Draping/Smoothing --- Because the Carma fondant is so soft it created a lot of folds and drapes, but they were very easy to lift and smooth out. There was also no tearing as gravity pulled the fondant downward, so 1/8” is not too thin for this fondant.

Cutting/Trimming --- The fondant did create some pulls and ragged edges when I trimmed the fondant, but I did cut the fondant when it was freshly rolled.  If I had let it dry a bit before cutting it may not have created as many ragged edges.

Drying Time ---- The Carma fondant has a slow drying time. I was able to re-roll the fondant several times without noticing any stiffness or cracking in the fondant.

Final Look --- Well, honestly, I was not very impressed with the final appearance of the Carma Massa Ticino. Because the Carma fondant is so soft it tended to sink into the nooks and crannies of the test pan thus showing a lot of imperfections.

So all-in-all this Carma Massa Ticcino was a bit of a disappointment.

It was easy to knead, roll, drape, smooth and it tasted great, but it also had a lot of negatives. The biggest issue was the problem with the fondant’s low pH killing off the Red #3 dye. There was also the issue with air bubbles, the way it showed imperfections, and the high cost due to large size of the tub.

So Carma Massa Ticino has not ended my search for the perfect fondant.

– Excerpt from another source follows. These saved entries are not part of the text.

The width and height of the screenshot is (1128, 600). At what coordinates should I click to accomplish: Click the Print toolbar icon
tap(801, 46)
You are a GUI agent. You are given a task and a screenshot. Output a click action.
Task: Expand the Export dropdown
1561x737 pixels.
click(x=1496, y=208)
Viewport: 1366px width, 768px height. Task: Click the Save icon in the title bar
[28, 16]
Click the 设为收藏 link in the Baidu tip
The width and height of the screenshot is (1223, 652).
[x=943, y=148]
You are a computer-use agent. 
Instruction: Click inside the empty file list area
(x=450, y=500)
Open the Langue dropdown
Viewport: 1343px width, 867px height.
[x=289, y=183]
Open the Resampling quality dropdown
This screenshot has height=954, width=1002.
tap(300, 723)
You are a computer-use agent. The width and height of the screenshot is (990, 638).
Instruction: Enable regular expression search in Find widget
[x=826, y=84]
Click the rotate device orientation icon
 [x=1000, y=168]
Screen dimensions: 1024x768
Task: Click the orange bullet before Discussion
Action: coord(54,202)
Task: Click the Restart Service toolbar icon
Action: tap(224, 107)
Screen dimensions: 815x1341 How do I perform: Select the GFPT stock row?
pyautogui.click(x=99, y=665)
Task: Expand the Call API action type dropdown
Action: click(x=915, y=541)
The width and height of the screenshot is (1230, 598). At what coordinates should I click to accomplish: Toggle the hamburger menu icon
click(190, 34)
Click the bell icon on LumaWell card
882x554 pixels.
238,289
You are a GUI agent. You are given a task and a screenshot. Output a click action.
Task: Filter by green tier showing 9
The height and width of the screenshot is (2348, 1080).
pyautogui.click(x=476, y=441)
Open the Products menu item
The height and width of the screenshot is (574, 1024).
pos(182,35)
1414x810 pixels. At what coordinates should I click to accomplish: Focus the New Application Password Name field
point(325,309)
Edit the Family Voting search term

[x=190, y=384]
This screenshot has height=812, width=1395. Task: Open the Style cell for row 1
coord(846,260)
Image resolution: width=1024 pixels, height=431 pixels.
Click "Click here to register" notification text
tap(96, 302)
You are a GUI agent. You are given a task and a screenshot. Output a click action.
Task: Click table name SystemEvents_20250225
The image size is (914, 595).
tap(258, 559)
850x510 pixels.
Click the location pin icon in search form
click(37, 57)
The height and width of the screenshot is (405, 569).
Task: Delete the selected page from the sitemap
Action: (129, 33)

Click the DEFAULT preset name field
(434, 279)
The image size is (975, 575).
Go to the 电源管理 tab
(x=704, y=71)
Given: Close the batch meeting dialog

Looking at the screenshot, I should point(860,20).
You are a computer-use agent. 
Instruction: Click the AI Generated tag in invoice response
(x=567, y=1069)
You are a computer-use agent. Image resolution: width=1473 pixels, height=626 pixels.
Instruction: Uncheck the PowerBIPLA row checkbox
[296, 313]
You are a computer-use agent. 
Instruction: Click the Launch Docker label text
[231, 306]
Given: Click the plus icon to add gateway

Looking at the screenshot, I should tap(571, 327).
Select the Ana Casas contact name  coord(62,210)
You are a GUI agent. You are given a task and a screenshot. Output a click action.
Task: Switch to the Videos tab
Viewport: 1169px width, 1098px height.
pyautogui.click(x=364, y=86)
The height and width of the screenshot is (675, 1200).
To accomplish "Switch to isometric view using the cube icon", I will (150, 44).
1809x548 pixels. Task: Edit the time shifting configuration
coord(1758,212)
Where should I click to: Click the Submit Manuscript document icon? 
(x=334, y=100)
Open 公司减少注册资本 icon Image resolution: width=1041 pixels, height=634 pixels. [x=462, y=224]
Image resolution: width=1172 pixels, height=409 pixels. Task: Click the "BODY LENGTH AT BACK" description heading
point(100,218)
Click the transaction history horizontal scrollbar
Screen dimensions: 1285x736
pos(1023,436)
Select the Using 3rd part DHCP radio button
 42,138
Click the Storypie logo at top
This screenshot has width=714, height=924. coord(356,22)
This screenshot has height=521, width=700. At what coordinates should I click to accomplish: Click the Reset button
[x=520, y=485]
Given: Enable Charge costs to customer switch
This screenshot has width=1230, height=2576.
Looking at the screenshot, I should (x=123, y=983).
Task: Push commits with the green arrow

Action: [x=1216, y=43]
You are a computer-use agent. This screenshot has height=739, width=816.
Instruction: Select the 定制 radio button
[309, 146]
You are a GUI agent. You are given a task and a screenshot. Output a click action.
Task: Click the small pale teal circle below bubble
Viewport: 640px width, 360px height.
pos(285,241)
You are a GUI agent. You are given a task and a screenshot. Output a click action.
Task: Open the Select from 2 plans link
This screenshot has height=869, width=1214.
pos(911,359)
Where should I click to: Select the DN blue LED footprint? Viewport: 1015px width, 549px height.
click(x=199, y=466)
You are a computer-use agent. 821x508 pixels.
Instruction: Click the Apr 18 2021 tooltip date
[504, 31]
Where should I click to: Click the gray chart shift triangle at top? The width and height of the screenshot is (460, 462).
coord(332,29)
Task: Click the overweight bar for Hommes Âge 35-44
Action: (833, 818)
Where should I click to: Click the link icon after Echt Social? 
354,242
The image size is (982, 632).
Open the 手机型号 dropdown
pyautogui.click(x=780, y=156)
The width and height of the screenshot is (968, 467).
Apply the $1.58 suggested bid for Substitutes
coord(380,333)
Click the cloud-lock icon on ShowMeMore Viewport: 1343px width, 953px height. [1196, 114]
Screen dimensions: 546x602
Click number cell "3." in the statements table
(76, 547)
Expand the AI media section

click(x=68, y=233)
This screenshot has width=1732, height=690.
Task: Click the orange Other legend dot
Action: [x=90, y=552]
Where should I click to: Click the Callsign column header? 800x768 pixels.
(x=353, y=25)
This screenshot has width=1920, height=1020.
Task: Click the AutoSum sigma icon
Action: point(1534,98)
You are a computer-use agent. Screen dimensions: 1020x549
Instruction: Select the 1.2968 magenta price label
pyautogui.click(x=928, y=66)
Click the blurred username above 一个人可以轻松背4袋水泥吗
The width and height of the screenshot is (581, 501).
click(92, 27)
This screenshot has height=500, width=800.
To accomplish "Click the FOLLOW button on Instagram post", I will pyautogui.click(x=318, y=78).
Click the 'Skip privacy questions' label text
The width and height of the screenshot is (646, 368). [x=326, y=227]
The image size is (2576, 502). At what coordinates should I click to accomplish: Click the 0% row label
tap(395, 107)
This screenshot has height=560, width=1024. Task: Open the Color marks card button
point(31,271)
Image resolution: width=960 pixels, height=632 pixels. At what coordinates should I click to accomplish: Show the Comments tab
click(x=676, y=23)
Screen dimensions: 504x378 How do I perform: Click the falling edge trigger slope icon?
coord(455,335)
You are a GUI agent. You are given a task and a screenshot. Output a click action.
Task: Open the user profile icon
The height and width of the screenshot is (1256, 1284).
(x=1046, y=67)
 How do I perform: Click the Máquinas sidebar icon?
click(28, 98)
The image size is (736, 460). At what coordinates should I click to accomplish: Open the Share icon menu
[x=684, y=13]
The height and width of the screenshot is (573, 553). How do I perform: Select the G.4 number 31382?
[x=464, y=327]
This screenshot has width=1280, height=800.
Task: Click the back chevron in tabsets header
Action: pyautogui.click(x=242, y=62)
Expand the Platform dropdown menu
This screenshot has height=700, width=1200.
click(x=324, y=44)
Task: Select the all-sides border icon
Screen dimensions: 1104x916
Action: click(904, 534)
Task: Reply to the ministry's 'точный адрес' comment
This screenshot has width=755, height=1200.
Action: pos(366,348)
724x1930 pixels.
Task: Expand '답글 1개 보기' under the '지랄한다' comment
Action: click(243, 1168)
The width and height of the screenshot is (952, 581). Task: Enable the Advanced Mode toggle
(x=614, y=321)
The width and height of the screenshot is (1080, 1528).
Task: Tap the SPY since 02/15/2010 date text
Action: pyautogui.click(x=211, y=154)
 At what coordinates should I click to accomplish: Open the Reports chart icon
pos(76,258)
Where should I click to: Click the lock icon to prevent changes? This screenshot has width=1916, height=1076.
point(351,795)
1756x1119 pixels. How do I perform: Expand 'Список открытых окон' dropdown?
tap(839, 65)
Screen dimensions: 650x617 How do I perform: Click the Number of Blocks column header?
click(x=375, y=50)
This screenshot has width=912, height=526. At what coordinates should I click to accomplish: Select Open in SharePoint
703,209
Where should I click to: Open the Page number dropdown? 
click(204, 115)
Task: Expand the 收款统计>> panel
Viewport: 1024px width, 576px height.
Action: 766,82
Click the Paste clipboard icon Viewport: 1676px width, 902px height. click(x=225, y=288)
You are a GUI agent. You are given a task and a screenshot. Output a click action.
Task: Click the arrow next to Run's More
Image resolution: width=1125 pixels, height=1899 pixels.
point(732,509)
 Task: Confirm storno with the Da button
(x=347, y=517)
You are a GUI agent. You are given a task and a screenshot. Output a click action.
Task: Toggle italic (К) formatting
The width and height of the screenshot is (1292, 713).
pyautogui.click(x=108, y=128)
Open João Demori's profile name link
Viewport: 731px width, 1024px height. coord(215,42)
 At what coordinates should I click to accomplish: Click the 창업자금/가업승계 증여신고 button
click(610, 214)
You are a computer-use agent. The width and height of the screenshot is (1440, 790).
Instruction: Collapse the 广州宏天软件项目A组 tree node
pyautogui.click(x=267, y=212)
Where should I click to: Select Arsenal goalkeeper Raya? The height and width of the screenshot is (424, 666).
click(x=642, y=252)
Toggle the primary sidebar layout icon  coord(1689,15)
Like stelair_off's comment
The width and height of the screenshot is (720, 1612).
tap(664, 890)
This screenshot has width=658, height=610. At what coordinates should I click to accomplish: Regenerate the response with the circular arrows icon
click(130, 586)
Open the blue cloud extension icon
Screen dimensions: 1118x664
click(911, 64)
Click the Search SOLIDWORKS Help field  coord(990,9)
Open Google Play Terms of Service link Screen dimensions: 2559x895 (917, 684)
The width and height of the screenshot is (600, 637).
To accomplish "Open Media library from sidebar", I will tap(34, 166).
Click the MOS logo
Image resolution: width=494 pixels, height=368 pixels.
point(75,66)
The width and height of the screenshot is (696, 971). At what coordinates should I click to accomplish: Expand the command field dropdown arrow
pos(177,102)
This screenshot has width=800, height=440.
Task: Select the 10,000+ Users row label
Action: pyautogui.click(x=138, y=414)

Sigh.

And sadly even once you find the perfect fondant something always happens to ruin the love affair.  A few months back I thought the Via Roma Bakery fondant was going to be my go-to fondant, but the last pail I bought was a little dry and the dreaded elephant skin formed on the finished cakes.  See the comparison below.  The Carma on the right half of the cake is smooth, but the Via Roma on the left has a pitted look.  I was so disappointed in my last purchase of Via Roma.

Another observation about the Carma ---  The Carma is a pure white color out of the pail and it is actually very similar in color to the Via Roma, but look at the picture above.  Both are rolled to 1/8.  Does the Carma on the right look slightly darker than the Via Roma on the left?    The cake underneath is chocolate and the Carma seems to be picking up a tint from the dark color underneath.  This is not a big deal if a multi-tiered cake is iced in all the same icing, but if one tier is chocolate ganache and the other is white chocolate then the two tiers will look slightly different.  If you look closely at my Flattened Carnation Cake you will see that the white Carma fondant on the two tiers are not exactly the same color.  

So my search for the perfect fondant continues...  any other suggestions on brands to try?